KC, MO | 5 Month Update
Man oh man! I can't not believe that it has already been 5 months since I've moved to Kansas City. It's been 8 months since I graduated from Mizzou. I feel old. Where did the time go? I was just reminiscing on my initial thoughts of moving and how excited I was compared to how I felt when I actually moved. But 5 months later I'm feeling a lot more comfortable and in my element. I actually say I'm going home when I have to return back to Kansas City. I even say that I miss my bed, which really means I'm getting used to living here.
I love doing self reflections to evaluate my progress and what has happened that got me to this point and I think the biggest thing was just to stop having expectations of Kansas City. I thought it was going to be this magical place that was going to sweep me off my feet. At the same time I wasn't even making an effort to be a part of the city. One of my 2017 intentions was to enjoy life more and with that I have been making strides to get out and do something new. Already this year I have been to a couple of different restaurants, I've watched a friend perform at a poetry slam, and I've done a legitimate photoshoot with a photographer,I've met up with the KC naturals group.. Though these activities I'm learning about myself and what I like to do. I don't want to hold myself back because I'm scared of doing things by myself.
An awesome little diner in Kansas City.
My favorite part about being a new adult in Kansas City is my apartment. I love how it has turned out, and I really need to do a apartment tour one of these days. It is definitely me. I weirdly became obsessed with pillows at one point but now that I like how my couch looks I'm going to cool it with buying pillows. Craigslist is my best friend and the majority of my furniture came from there since I'm not rich enough to buy brand new furniture. (One Day!!!) The down side of living by myself is that I get really lonely at times. Personally i don't really like being alone. I've learned that I'm more social than I thought I was. I love having people to talk to but I also get annoyed when they are around for too long. I'm trying to find a balance where I'm not doing random things to get attention.
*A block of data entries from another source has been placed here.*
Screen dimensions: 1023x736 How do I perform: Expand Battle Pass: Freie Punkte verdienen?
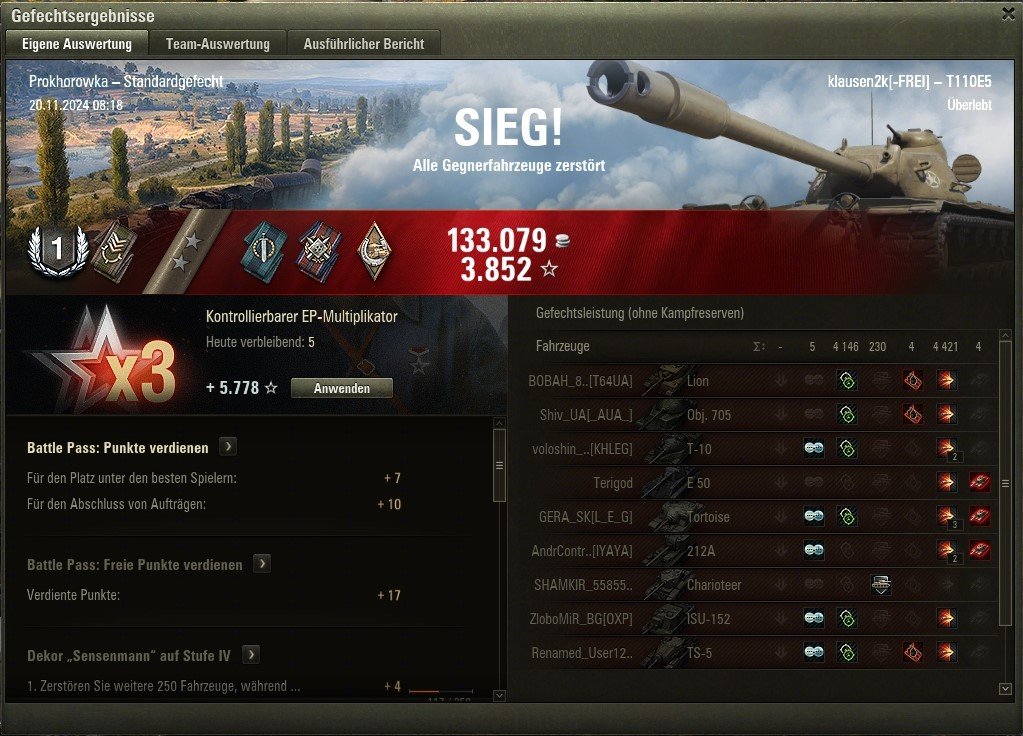click(x=262, y=564)
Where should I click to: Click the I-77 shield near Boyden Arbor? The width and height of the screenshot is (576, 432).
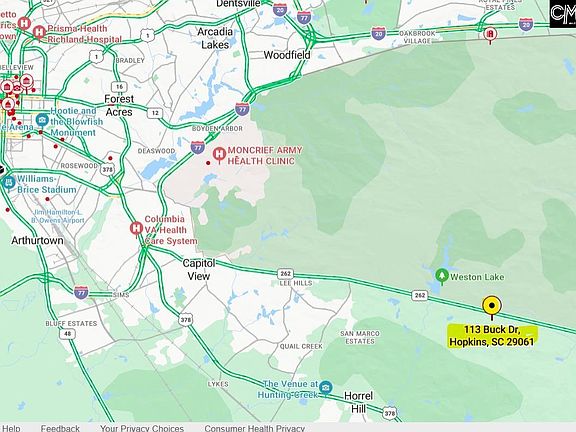coord(198,148)
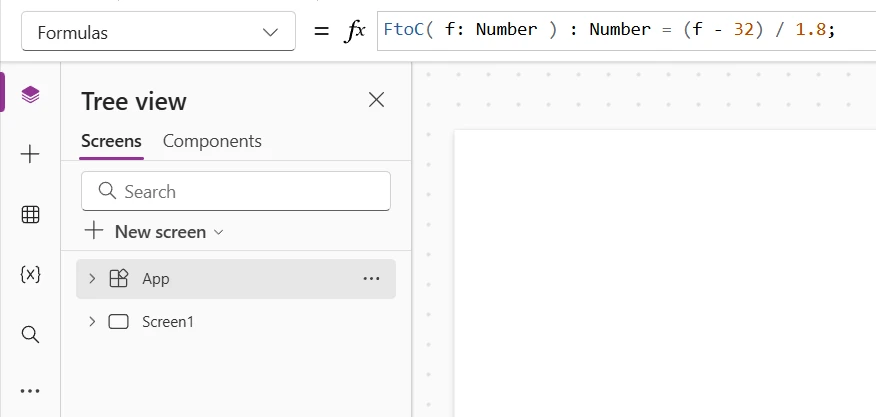Close the Tree view panel
The width and height of the screenshot is (876, 417).
click(x=376, y=99)
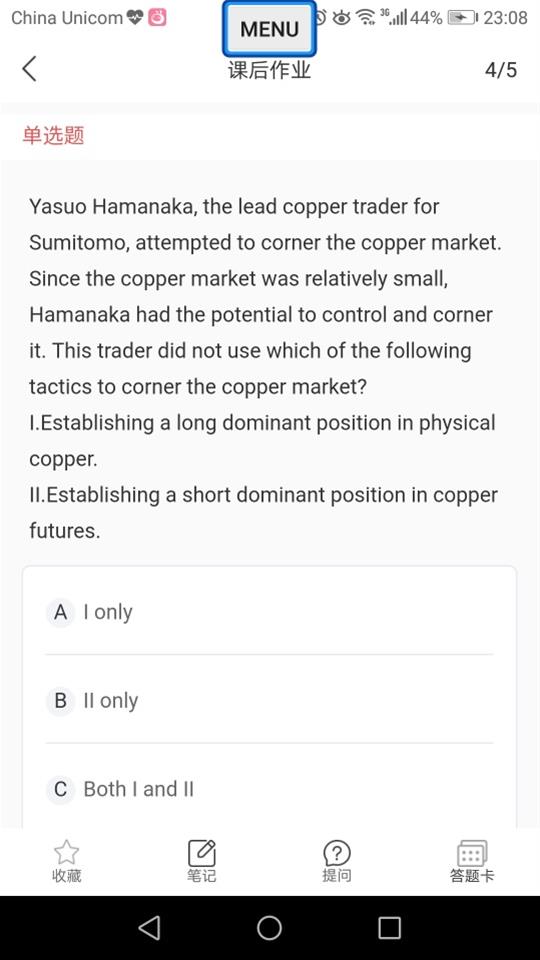Tap the 单选题 question type label
Image resolution: width=540 pixels, height=960 pixels.
point(53,135)
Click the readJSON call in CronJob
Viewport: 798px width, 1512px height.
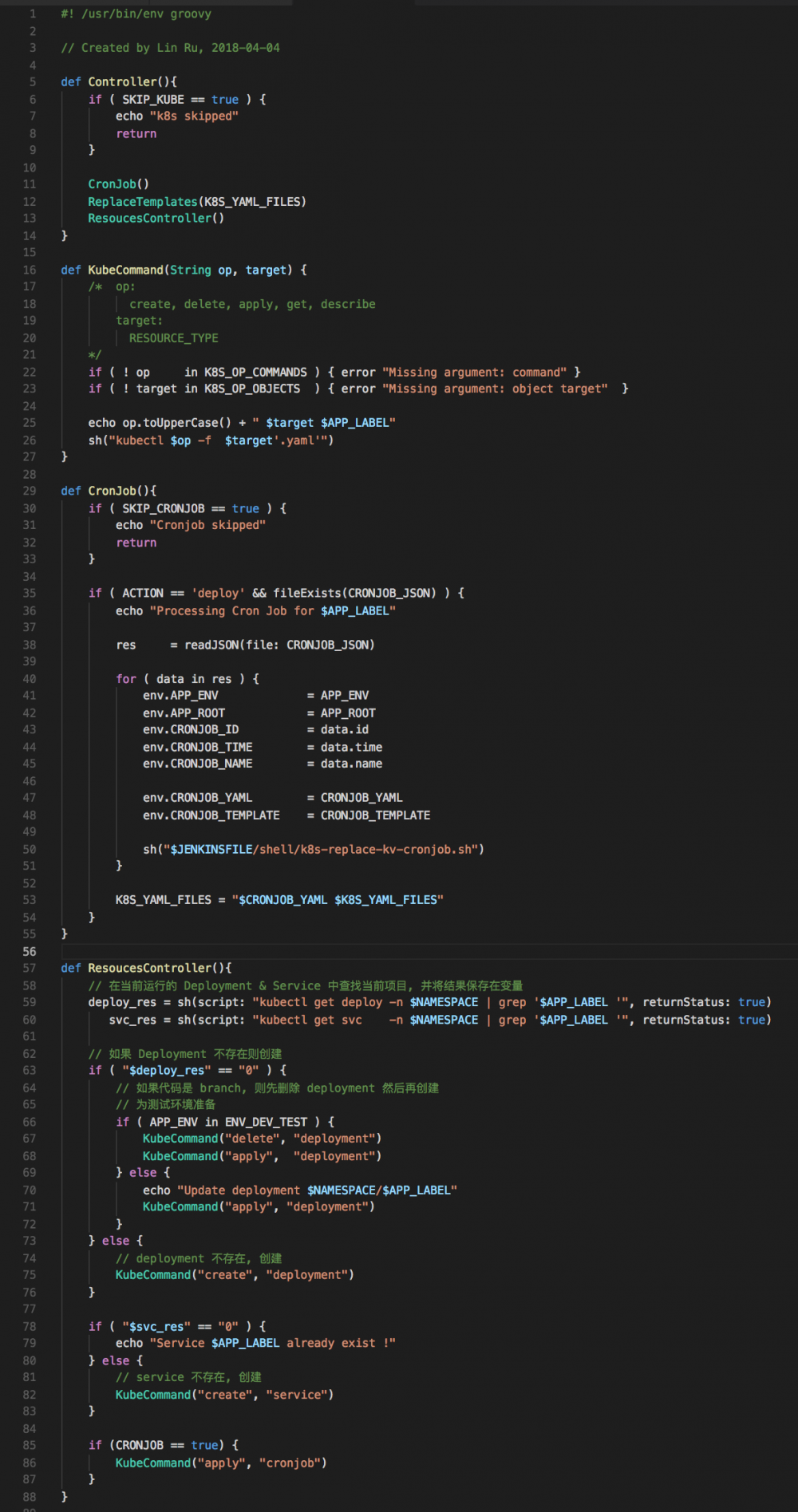tap(279, 645)
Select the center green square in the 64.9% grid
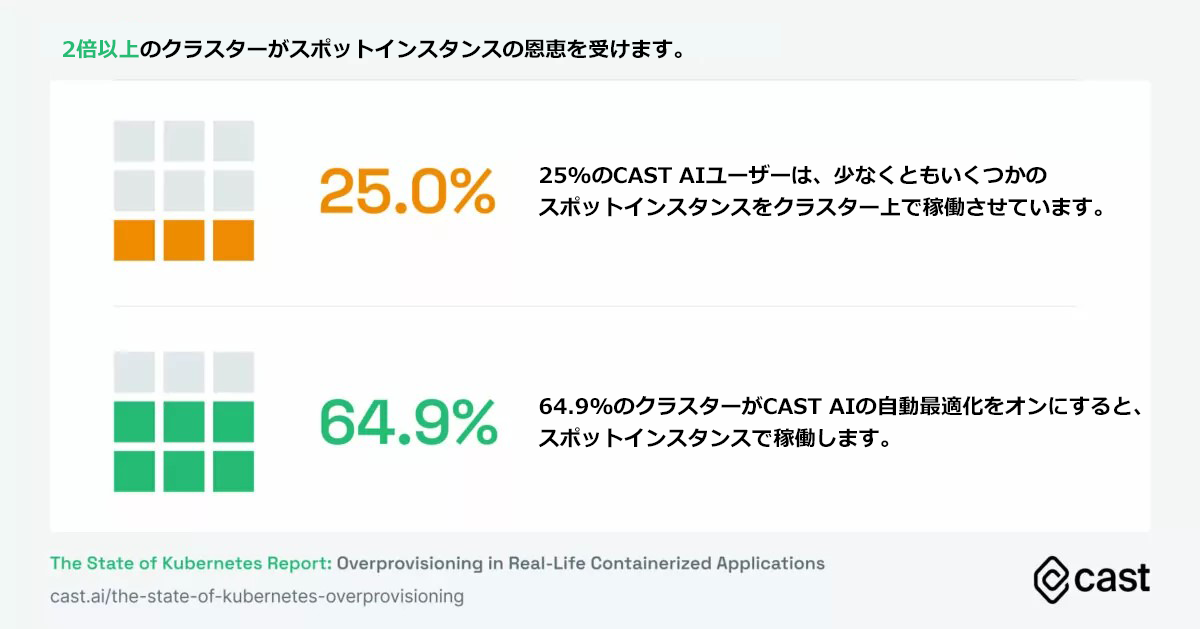This screenshot has width=1200, height=629. [x=184, y=422]
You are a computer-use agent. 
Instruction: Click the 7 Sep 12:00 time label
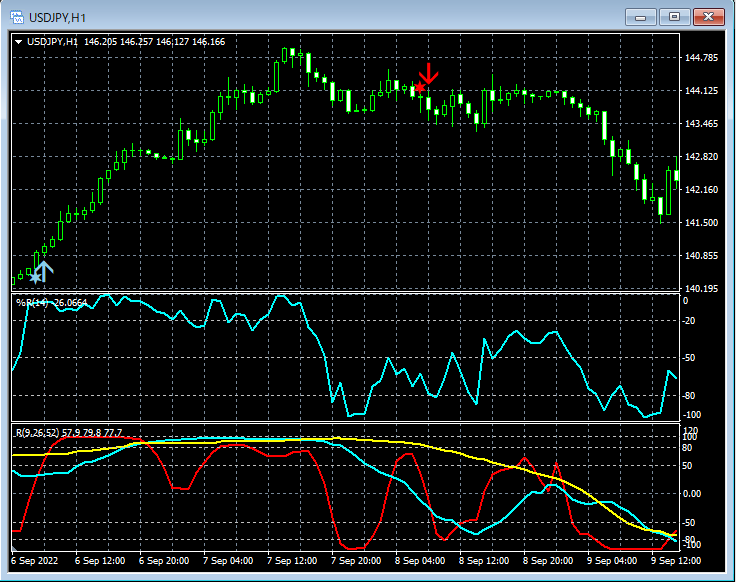pos(292,561)
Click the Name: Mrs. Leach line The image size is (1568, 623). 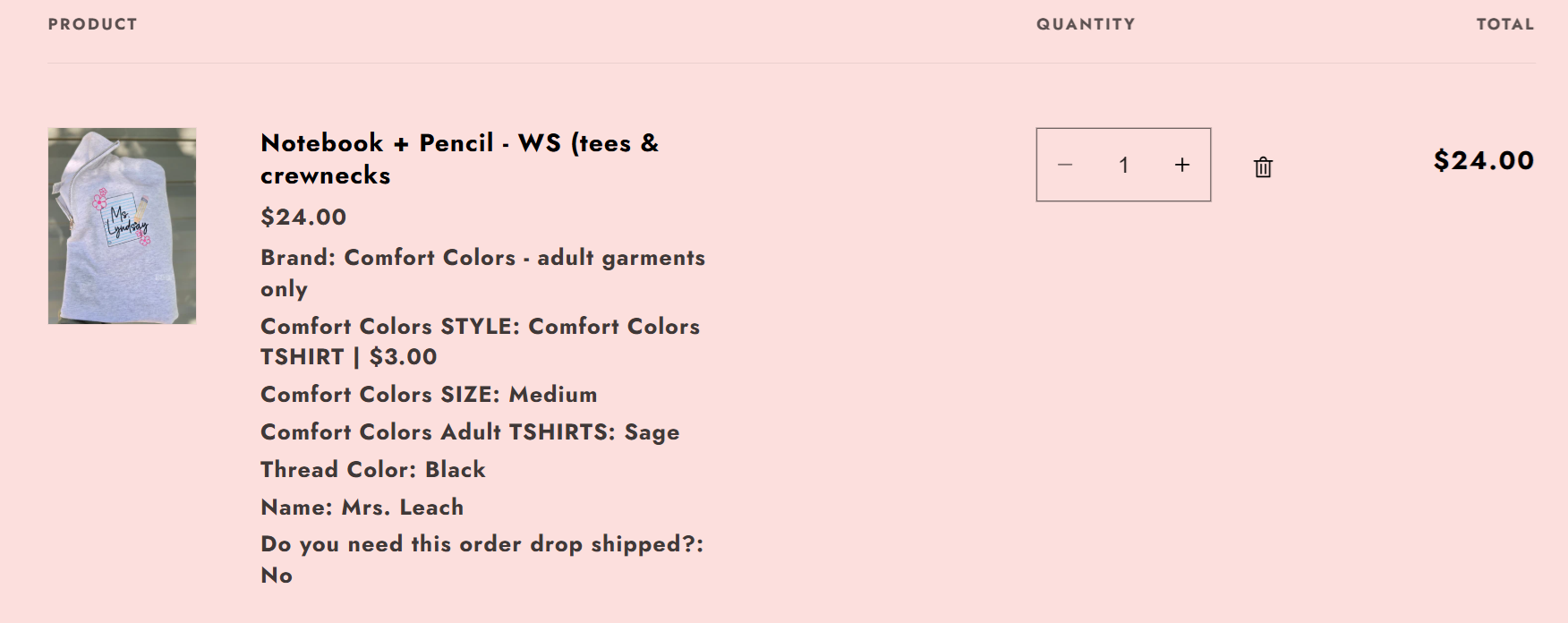click(x=362, y=507)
The top shelf of my bookcase in my apartment.
Work is going well. I'm still loving the kids and my step team girls. They are seriously the reason I go to work every single day. I'm a 2 job shawty and it has been quite the adjustment. I feel like I have no free time because I'm always working. I haven't really been able to even watch tv shows. By the time I get home it's time to go to bed. Cooking has become tough because if I don't do it on the weekend there is no time during the week. It's all about balance.
I'm starting to enjoy Kansas City a little bit more. I can't wait for it to get a warmer so that I can really enjoy the festivals and events that they put on.